Antique Silver Goblets

It is easy to see why antique silver goblets are one of the most widely collected items from The London Silver Vaults. Firstly, they make a wonderful addition to extravagant dinner parties. Guests receive their own individual drinking vessels, each gorgeously chased and engraved, hammered with its own unique history, and all delightful to look at.

Secondly, antique silver goblets are expertly crafted items that hark back to an era of exemplary British craftsmanship.  These gems of the silversmith’s art intoxicate collectors. Goblets were often crafted by the most celebrated metalworkers of their generation. In fact, amassing a collection of six or eight gives the owner the opportunity of displaying a silversmith’s hall of fame on his dinner table: a Hester Bateman (1809-1794) can rub shoulders with a Paul Storr (1771-1844); an Omar Ramsden (1873-1939) can sit alongside a Robert Welch (1929-2000)

Stuart Devlin Goblet London, 1983 £645.00

Stuart Devlin Goblet
London, 1983

Another irresistible attraction, of course, is the childlike glee that attends drinking from vessels that resemble the contents of Captain Jack Sparrow’s treasure chest.

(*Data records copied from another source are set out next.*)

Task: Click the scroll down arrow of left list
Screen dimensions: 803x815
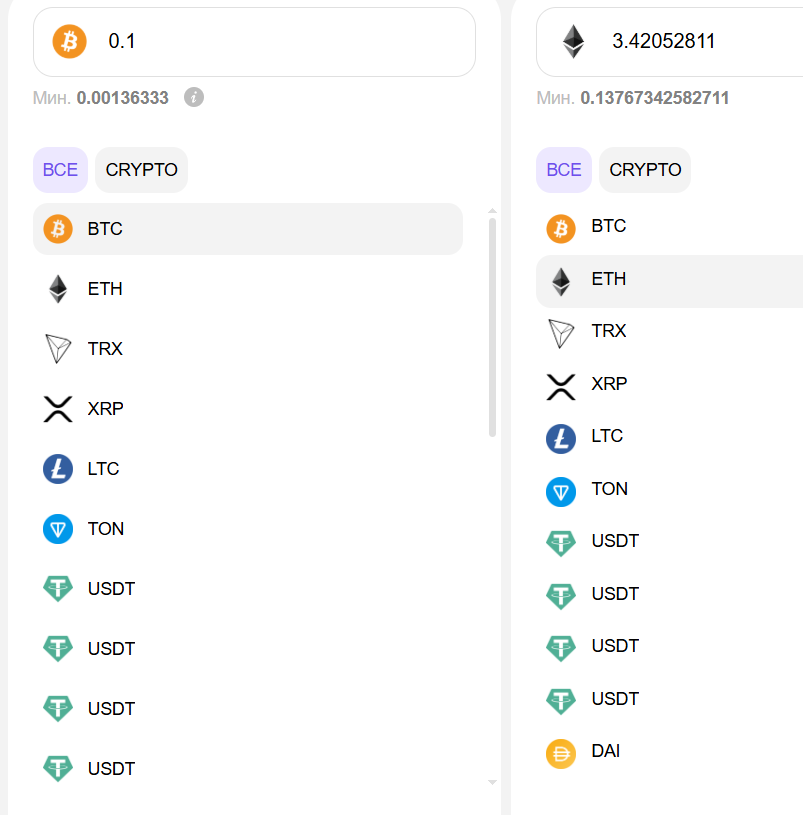Action: click(x=492, y=782)
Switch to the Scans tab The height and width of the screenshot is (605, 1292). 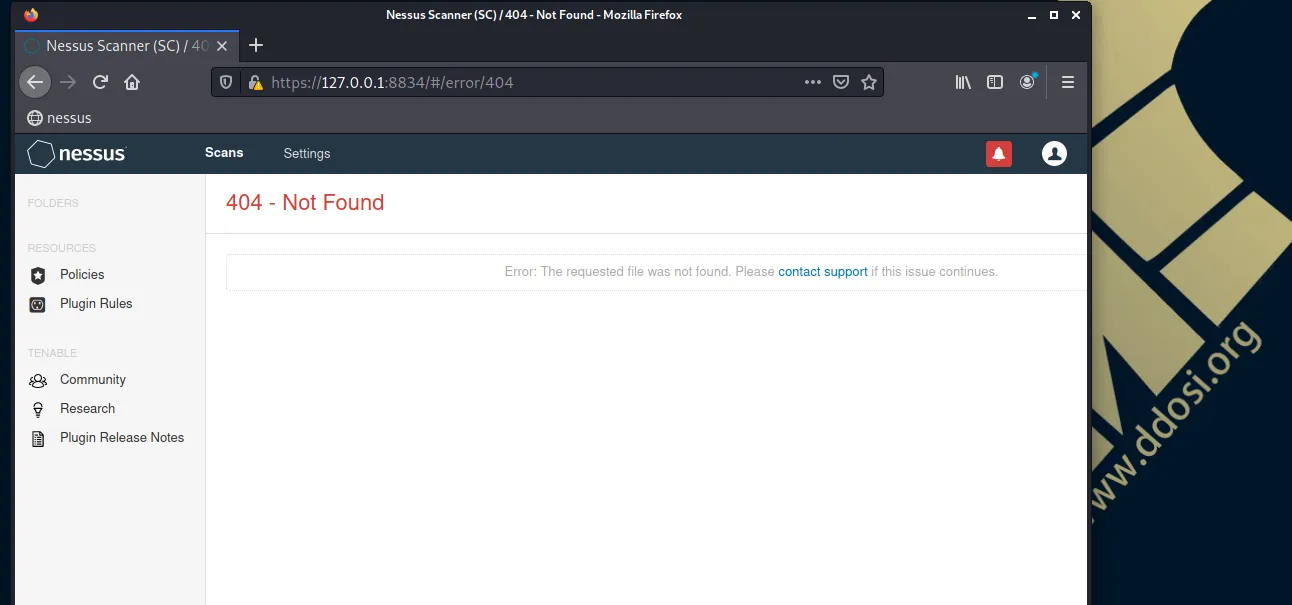(224, 153)
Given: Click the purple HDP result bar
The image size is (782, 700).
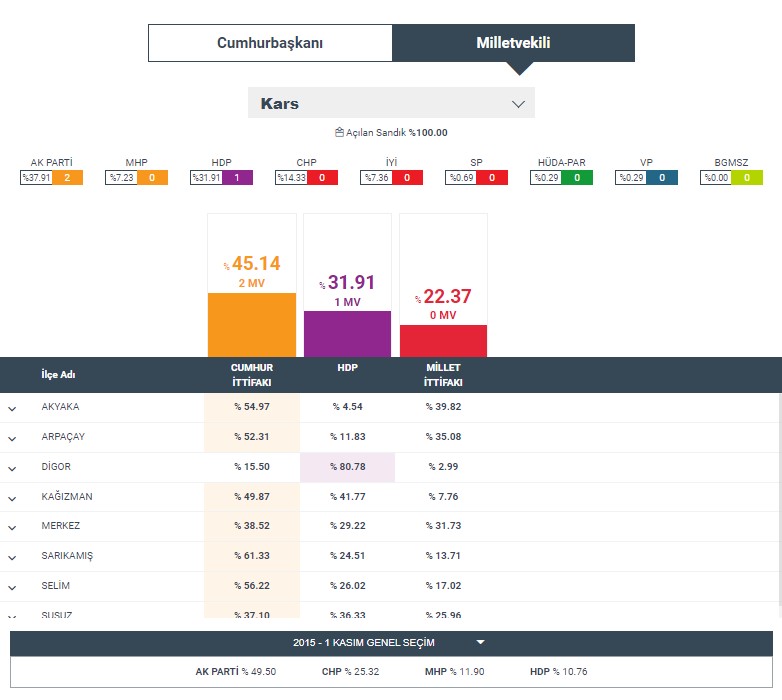Looking at the screenshot, I should pos(347,333).
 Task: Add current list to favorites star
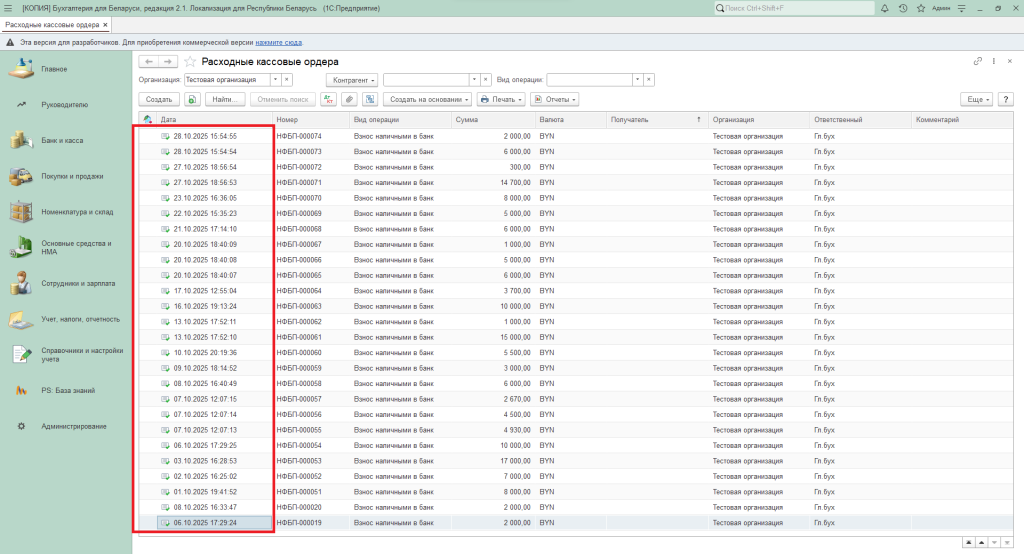190,62
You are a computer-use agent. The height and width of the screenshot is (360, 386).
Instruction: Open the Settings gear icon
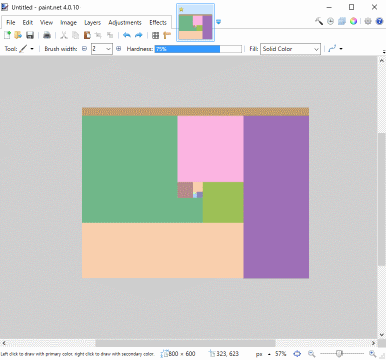click(368, 21)
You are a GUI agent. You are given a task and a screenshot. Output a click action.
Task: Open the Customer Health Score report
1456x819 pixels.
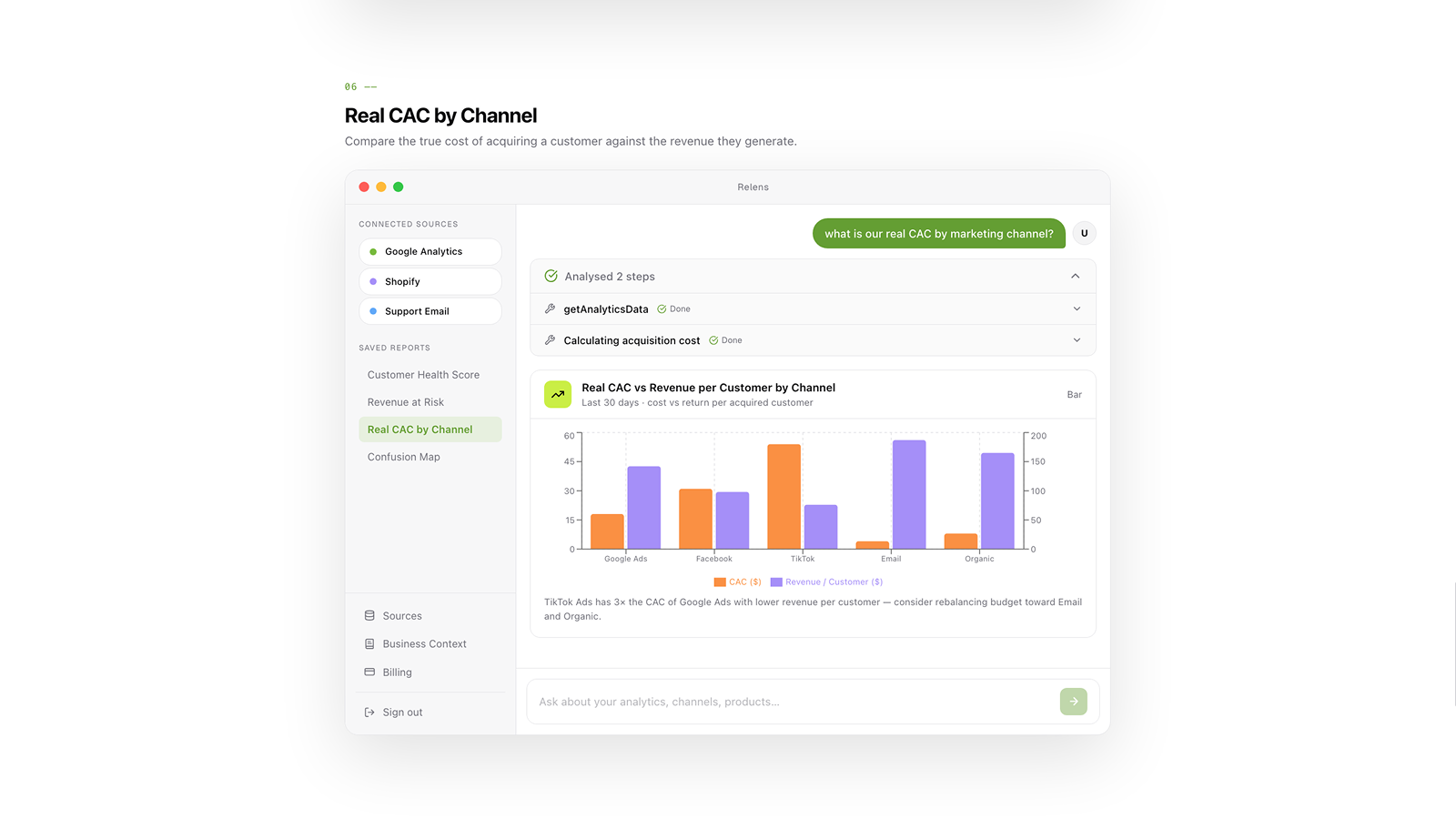pyautogui.click(x=423, y=375)
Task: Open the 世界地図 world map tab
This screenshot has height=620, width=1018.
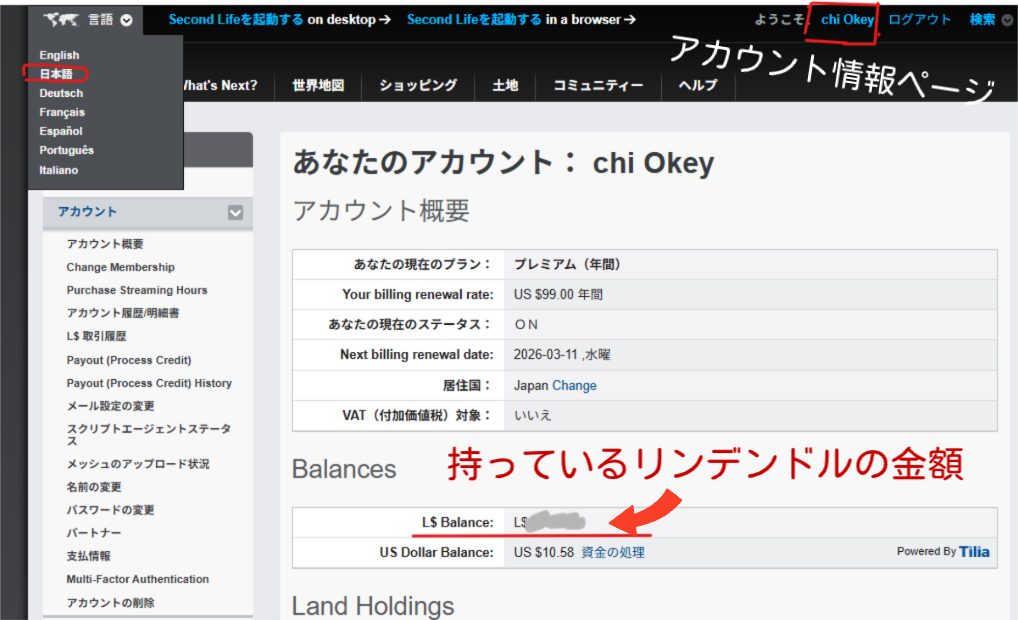Action: pos(317,87)
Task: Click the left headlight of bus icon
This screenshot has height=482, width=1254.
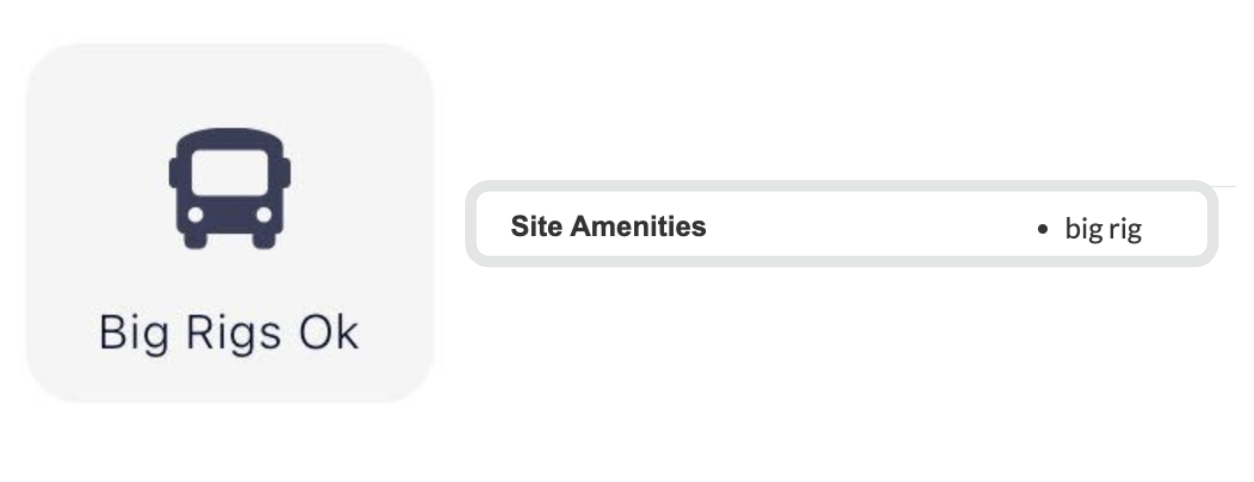Action: (x=196, y=214)
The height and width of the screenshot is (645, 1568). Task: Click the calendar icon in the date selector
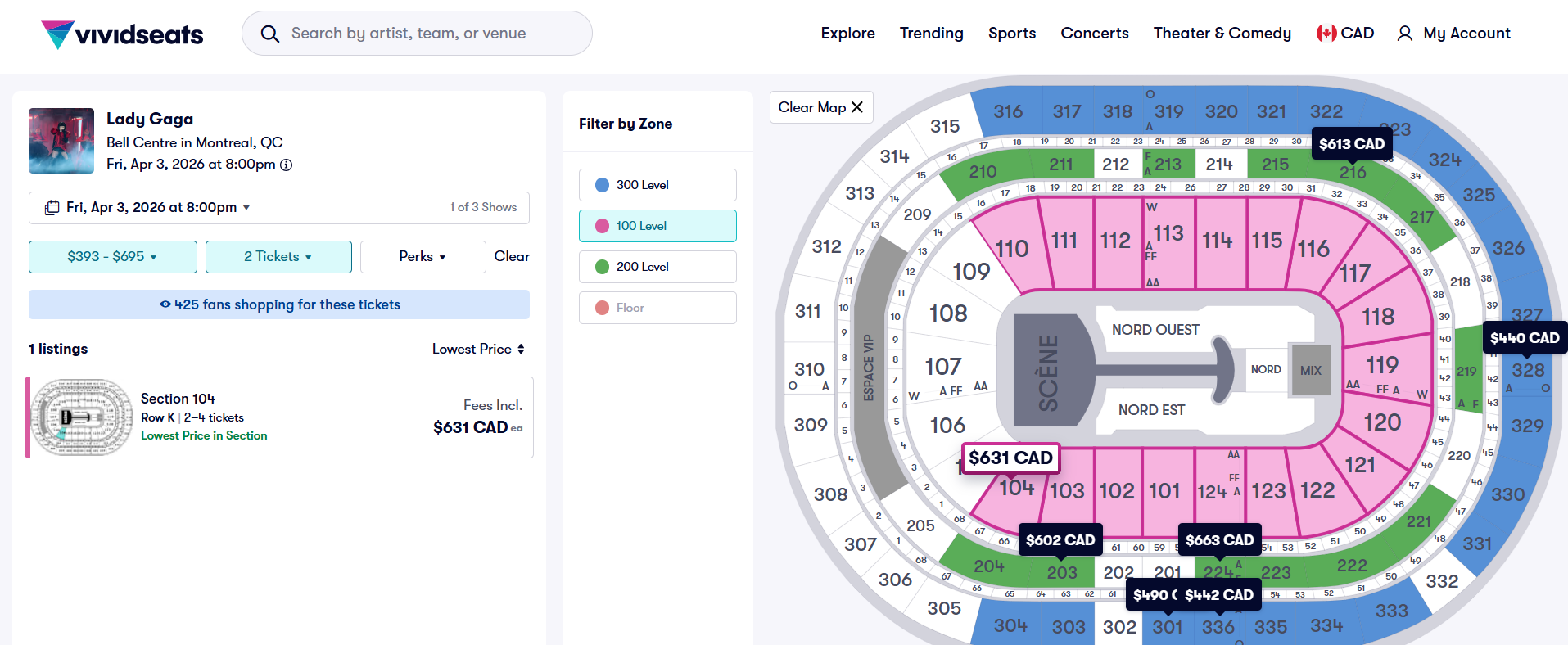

Further to satisfying one’s own palette with a suitable array of antique silver goblets, these elegant, functional and beautiful items make superb birthday gifts and Christmas presents.  Matching a hallmark to a birthday or special occasion gives the new owner of the silver an immediate sense of ownership and affection.

Most of the antique goblets that change hands in The London Silver Vaults are 18th and 19th century pieces, bought for use. Earlier examples are significantly scarcer, can be up to 10 times more expensive, and tend to be snapped up by various collectors and museums. Goblets from 18th century onwards are relatively plentiful, a pair of plain silver goblets, hallmarked London 1772, by the renowned lady silversmith Hester Bateman, will set you back £3,875. While a Paul Storr goblet, marked London 1817 could start from around £2000. Of course, you pay more for those famous makers’ marks, a typical 1796 goblet by a more obscure maker can be bought for less than £1000.

So what does the future hold for today’s goblet hunter? Many feel that postwar silver is the exciting emerging market. People are going for goblets made by prolific makers such as Stuart Devlin and Gerald Benney, and the lesser-known names are also proving very popular, because they are by great craftsmen but not as expensive – yet!

However, it is not purely about investment, many collectors of silver goblets enjoy them as small works of art and to quote one recent admirer, “They hold an amazing amount of wine. When we got our first few, we had friends round to test drive them, and the capacity is just astonishing. They must hold a quarter of a bottle each. Everyone who drinks from them is happy.”